[BEGIN Source excerpt]

In a way it s a bit like using parallel but instead of sending blocks of lines to processes it s using a field to send some specific lines to specific processes.

To give an idea of the last data I had to deal with, I have 13 million lines in 2377 categories. each line have 30K fields on which I am making stats using a specific bash command

Please also help me formulate my question !

Solution

Parallelize stream processing using bash

Yes, bash is the correct tool for running and inter-connect many subtasks.

So in this sample, I will

Create a dedicateds sed script that wull
- run in parallel as many subtasks there are filter, then
run sed to distribute each line of input, regarding filter conditions, to each filter (or ignore them).

Nota as SO request don't ask about outputs, there's nothing done to drive them. Btw, you may have to drive them differently regarding your conditions (separated files, concatenation by ended line, simple concatenation, merging by target, splited by subsequent sed script to different log files, etc...)

(Full bash script using sed at end of this post!)

Using `sed` for stream filtering

a bit like using parallel but instead of sending blocks of lines to processes it s using a field to send some specific lines to specific processes.

In this use case: having to filter stream to distrubute to many subtasks, sed should be de quickest way (as sed is a lot lighter then perl and parallel is a perl script. Using sed will be sensibly quicker, lighter and will consume less of resources! Please look comparison at end of this!

Fist preparing sed command line:

printf -v sedcmd ' -e \47};/^%d/{s/^. //;w/dev/fd/%d\47 %d> >(exec \
    awk \47{c++;s+=$1;ss+=$1*$1}END{a=s/c;print %d,sqrt((ss-a*a)/c)}\47) ' $(
    for ((i=0;i<10;i++)) { echo $i $((i+4)) $((i+4)) $i  ; })

Then command is: eval sed -n "${sedcmd/\};} -e '};'":

eval sed -n "${sedcmd/\};} -e '};'" <testfile

eval sed -n "${sedcmd/\};} -e '};'" <testfile | cat

Where $sedcmd look like:

$ echo -- "$sedcmd"

[END Source excerpt]
[BEGIN Recorded data]

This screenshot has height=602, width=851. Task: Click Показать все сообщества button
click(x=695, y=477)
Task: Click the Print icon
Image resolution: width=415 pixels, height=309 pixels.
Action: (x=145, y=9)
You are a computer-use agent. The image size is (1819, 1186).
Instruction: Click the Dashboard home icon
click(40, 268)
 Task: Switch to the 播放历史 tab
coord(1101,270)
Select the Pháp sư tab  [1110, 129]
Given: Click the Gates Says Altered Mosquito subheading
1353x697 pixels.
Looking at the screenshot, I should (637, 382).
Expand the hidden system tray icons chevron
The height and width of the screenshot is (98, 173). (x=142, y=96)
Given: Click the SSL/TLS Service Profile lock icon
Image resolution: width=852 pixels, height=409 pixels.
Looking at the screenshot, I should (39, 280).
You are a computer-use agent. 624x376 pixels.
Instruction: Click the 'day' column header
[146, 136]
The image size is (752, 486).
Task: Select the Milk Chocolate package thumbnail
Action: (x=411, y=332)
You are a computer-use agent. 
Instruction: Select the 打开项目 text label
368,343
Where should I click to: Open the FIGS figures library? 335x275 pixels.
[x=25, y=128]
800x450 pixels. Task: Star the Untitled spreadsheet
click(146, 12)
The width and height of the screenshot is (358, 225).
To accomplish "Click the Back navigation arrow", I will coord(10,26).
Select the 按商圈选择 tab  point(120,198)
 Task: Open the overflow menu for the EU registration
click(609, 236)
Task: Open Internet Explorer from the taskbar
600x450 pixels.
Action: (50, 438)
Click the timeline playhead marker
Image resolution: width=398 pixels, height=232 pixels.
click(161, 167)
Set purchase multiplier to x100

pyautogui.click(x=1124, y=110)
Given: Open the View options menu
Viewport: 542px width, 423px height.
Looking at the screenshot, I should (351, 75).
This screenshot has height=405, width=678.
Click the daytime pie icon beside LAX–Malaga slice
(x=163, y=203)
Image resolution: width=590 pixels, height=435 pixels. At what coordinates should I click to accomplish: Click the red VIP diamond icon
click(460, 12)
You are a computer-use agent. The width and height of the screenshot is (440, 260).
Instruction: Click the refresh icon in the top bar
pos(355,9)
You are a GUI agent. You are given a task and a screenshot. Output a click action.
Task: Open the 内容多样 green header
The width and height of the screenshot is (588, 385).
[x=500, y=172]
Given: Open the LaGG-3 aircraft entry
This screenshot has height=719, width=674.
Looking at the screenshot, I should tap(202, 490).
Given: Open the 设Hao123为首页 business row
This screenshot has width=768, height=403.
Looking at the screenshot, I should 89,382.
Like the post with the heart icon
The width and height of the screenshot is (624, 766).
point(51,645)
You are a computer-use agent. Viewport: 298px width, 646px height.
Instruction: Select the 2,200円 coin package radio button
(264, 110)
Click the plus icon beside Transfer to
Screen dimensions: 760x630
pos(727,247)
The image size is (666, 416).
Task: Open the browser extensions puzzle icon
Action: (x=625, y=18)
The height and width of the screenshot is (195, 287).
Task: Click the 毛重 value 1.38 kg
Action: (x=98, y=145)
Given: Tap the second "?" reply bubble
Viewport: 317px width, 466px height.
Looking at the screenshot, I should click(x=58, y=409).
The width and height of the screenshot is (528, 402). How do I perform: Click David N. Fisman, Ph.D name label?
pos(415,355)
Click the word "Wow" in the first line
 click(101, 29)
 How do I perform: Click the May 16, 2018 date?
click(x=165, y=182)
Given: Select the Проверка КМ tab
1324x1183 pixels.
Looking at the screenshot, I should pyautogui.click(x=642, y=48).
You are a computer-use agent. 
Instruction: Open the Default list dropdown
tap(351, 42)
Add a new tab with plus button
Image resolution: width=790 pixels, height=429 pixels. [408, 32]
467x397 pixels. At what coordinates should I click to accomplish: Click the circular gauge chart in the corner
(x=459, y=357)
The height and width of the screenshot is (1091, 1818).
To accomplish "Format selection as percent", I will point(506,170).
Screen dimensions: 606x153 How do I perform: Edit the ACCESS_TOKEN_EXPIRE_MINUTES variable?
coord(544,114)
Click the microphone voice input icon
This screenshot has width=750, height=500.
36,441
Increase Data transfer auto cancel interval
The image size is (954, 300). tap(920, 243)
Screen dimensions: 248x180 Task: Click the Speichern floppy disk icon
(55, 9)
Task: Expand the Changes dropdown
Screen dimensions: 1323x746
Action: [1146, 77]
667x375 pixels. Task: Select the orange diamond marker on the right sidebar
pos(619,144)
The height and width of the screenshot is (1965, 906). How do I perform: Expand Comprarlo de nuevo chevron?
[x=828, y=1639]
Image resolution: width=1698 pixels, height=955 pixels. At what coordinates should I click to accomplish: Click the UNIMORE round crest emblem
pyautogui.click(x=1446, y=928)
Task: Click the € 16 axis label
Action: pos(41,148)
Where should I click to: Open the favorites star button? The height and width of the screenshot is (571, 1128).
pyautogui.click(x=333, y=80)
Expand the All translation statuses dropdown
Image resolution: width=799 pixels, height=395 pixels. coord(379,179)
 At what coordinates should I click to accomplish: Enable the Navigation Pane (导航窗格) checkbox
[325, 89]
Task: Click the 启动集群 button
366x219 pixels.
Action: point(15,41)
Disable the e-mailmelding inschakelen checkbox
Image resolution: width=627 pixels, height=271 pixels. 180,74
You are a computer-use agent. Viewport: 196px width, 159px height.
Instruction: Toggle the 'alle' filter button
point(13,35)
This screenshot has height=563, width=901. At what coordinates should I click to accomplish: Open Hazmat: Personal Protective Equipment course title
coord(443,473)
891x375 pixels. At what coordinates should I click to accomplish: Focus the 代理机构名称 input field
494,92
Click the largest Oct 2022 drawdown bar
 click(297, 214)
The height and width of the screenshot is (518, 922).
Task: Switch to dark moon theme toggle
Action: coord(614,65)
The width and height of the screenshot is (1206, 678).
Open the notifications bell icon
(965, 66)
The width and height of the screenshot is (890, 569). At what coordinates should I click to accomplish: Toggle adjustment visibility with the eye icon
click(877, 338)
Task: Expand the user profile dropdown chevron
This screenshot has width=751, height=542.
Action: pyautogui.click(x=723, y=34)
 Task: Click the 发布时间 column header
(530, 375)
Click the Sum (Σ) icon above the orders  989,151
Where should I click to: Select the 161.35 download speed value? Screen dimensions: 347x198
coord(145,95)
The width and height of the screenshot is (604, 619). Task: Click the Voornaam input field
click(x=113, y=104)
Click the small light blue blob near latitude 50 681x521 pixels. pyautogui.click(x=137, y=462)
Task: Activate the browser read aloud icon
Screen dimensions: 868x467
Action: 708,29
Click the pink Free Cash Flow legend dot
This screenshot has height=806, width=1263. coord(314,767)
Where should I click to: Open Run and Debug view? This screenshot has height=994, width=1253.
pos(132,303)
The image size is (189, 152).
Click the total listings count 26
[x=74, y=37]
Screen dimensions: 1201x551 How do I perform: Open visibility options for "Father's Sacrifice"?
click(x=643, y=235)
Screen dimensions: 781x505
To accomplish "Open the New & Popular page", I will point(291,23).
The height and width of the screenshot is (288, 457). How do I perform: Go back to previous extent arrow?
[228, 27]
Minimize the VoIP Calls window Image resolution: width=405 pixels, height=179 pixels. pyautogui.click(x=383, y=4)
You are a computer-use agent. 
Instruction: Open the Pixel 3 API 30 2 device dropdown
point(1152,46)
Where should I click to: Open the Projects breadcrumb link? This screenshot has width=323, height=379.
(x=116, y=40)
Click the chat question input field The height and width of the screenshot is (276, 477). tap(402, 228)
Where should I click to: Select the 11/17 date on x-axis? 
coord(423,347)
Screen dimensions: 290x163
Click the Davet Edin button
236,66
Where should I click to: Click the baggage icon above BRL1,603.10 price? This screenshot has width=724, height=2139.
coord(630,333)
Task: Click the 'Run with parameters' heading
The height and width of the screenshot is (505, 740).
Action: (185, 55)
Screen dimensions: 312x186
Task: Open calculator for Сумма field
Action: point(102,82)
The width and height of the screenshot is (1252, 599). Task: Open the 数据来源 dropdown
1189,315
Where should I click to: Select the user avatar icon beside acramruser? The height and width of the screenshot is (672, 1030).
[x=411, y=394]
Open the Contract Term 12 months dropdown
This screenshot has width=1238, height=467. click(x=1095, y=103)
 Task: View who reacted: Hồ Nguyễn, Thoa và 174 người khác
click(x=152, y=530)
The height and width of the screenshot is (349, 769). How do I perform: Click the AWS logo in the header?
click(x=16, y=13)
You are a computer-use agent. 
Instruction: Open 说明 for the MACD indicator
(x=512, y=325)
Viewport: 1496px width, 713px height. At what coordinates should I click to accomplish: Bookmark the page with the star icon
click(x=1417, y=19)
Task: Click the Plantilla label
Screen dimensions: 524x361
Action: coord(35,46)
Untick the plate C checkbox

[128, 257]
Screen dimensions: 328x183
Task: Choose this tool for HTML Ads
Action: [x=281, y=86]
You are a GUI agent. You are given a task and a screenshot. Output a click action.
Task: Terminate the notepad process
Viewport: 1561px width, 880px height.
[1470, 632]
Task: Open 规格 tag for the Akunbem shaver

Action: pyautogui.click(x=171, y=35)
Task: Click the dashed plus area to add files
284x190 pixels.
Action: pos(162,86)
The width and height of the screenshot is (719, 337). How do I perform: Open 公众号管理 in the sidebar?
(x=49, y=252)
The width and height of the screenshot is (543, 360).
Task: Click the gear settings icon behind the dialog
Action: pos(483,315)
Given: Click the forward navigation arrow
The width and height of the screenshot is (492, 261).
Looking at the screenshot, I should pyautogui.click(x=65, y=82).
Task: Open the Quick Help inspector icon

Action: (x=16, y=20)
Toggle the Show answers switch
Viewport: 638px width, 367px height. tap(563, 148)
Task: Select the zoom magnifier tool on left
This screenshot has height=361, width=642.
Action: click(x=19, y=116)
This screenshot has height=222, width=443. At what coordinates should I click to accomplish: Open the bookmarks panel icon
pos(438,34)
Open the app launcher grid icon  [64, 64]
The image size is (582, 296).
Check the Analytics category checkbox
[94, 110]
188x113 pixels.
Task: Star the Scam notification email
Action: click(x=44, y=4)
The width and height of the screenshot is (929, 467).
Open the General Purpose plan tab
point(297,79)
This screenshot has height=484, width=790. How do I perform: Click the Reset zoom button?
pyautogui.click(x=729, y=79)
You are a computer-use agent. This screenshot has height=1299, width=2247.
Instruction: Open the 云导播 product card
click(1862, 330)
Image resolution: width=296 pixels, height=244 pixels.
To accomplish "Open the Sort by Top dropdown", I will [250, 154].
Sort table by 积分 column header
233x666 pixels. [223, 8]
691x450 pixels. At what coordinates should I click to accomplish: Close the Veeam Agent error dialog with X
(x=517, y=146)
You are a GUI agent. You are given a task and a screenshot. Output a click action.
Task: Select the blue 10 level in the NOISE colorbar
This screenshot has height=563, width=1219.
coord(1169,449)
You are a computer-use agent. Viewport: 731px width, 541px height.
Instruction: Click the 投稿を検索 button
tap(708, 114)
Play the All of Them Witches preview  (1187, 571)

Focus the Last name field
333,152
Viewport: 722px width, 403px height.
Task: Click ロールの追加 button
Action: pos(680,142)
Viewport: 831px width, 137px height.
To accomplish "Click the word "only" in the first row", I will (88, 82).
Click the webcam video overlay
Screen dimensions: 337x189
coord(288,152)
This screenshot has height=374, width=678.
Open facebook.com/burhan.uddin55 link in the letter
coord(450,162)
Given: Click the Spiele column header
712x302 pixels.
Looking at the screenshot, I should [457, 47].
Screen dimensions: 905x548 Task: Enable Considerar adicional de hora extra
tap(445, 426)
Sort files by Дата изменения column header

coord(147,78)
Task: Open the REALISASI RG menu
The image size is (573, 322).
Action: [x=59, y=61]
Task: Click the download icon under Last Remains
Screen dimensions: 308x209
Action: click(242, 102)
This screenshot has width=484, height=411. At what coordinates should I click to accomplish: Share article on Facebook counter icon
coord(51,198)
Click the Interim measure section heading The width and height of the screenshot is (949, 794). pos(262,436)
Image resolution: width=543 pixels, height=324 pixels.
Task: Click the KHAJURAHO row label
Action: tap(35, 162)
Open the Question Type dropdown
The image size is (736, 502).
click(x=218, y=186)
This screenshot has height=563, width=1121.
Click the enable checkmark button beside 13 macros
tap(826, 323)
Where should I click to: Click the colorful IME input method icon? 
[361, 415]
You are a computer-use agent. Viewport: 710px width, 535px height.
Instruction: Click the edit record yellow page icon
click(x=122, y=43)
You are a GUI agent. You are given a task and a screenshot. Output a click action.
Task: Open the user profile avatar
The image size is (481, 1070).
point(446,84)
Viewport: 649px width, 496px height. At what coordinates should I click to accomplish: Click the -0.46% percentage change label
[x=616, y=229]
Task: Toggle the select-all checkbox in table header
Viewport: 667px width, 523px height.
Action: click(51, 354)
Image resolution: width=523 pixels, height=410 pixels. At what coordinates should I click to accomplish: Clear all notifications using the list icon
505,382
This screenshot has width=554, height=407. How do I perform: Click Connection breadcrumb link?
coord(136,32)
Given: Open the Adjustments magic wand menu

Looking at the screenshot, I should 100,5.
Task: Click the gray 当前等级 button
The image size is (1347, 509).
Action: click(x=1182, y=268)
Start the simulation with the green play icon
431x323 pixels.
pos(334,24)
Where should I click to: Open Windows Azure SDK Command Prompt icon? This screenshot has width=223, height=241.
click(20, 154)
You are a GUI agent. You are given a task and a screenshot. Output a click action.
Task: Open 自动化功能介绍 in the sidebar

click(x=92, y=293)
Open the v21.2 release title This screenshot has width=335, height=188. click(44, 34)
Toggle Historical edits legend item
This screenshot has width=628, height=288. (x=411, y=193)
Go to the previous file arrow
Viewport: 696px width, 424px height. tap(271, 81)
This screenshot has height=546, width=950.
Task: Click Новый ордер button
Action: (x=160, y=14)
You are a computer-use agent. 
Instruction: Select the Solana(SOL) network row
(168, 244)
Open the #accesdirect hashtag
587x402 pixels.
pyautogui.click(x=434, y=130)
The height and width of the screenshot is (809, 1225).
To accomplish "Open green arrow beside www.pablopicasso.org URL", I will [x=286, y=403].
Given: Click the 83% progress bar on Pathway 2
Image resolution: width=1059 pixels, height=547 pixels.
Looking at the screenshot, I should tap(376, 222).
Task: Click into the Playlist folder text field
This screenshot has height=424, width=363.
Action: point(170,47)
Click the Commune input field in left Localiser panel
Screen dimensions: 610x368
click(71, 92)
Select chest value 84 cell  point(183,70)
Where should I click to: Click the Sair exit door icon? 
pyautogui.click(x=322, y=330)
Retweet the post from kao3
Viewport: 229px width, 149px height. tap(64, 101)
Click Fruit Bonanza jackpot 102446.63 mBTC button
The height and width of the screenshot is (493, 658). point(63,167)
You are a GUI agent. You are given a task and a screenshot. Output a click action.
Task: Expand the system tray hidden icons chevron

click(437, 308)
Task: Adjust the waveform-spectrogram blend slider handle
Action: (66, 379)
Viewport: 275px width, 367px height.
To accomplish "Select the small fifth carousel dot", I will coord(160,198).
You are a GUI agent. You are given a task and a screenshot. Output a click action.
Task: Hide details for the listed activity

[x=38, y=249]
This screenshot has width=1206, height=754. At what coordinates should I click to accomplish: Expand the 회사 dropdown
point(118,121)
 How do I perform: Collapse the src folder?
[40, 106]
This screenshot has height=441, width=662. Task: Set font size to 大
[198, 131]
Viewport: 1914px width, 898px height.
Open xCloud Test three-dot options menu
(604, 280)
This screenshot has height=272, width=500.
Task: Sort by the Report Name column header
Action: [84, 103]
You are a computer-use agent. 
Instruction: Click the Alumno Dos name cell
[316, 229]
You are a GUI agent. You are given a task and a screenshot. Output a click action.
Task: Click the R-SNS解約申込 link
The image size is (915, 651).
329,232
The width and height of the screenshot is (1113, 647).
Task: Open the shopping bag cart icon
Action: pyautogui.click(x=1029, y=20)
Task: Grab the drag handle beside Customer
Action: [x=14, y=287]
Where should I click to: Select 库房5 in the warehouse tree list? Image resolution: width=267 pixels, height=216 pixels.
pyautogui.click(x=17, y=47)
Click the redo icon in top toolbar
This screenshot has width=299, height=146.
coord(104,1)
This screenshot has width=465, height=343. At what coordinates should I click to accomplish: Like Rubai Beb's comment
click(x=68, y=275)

[END Recorded data]

* **Directions**
1. In the forum thread on parallel stream processing with bash, how many lines and categories did the poster's most recent data set contain?
2. Please continue the forum thread on parallel stream processing with bash, starting right after its last line.

* **Answers to the problems**
1. 13 million lines in 2377 categories.

2.
--  -e '};/^0/{s/^. //;w/dev/fd/4' 4> >(exec \
    awk '{c++;s+=$1;ss+=$1*$1}END{a=s/c;print 0,sqrt((ss-a*a)/c)}')  -e '};/^1/{s/^. //;w/dev/fd/5' 5> >(exec \
    awk '{c++;s+=$1;ss+=$1*$1}END{a=s/c;print 1,sqrt((ss-a*a)/c)}')  -e '};/^2/{s/^. //;w/dev/fd/6' 6> >(exec \
    awk '{c++;s+=$1;ss+=$1*$1}END{a=s/c;print 2,sqrt((ss-a*a)/c)}')  -e '};/^3/{s/^. //;w/dev/fd/7' 7> >(exec \
    awk '{c++;s+=$1;ss+=$1*$1}END{a=s/c;print 3,sqrt((ss-a*a)/c)}')  -e '};/^4/{s/^. //;w/dev/fd/8' 8> >(exec \
    awk '{c++;s+=$1;ss+=$1*$1}END{a=s/c;print 4,sqrt((ss-a*a)/c)}')  -e '};/^5/{s/^. //;w/dev/fd/9' 9> >(exec \
    awk '{c++;s+=$1;ss+=$1*$1}END{a=s/c;print 5,sqrt((ss-a*a)/c)}')  -e '};/^6/{s/^. //;w/dev/fd/10' 10> >(exec \
    awk '{c++;s+=$1;ss+=$1*$1}END{a=s/c;print 6,sqrt((ss-a*a)/c)}')  -e '};/^7/{s/^. //;w/dev/fd/11' 11> >(exec \
    awk '{c++;s+=$1;ss+=$1*$1}END{a=s/c;print 7,sqrt((ss-a*a)/c)}')  -e '};/^8/{s/^. //;w/dev/fd/12' 12> >(exec \
    awk '{c++;s+=$1;ss+=$1*$1}END{a=s/c;print 8,sqrt((ss-a*a)/c)}')  -e '};/^9/{s/^. //;w/dev/fd/13' 13> >(exec \
    awk '{c++;s+=$1;ss+=$1*$1}END{a=s/c;print 9,sqrt((ss-a*a)/c)}')

Where

4> >(exec awk ...) tell bash to generate a fd number 4 and run awk
-e "/^0/{s/^. //;w/dev/fd/4" -e "}" tell sed to drop first character of lines wich begin by 0 and send it to fd/4.

`parallel.sh` full bash script (draft)

Here is a full parallelFiltering bash script using sed:

#!/bin/bash
# parallel.sh - bash script for filtering/parallelising using sed.
# (C) 2023 Felix Hauri - felix@f-hauri.ch
# Licensed under terms of GPL v3. www.gnu.org

prog=${0##*/}
usage() {
    cat <<-EOUsage
        Usage: $prog -t <tags> [-b <re>] [-a <re>] command args
          -h                 show this
          -t <tags>   coma separated liste of tags to send to separated tasks
                           or single tag, '-t' option could be submited multiple times
          -b <re>     sed regex to match before tags
          -a <re>     sed regex to match after tags
          command     Any command to be run once for each tag.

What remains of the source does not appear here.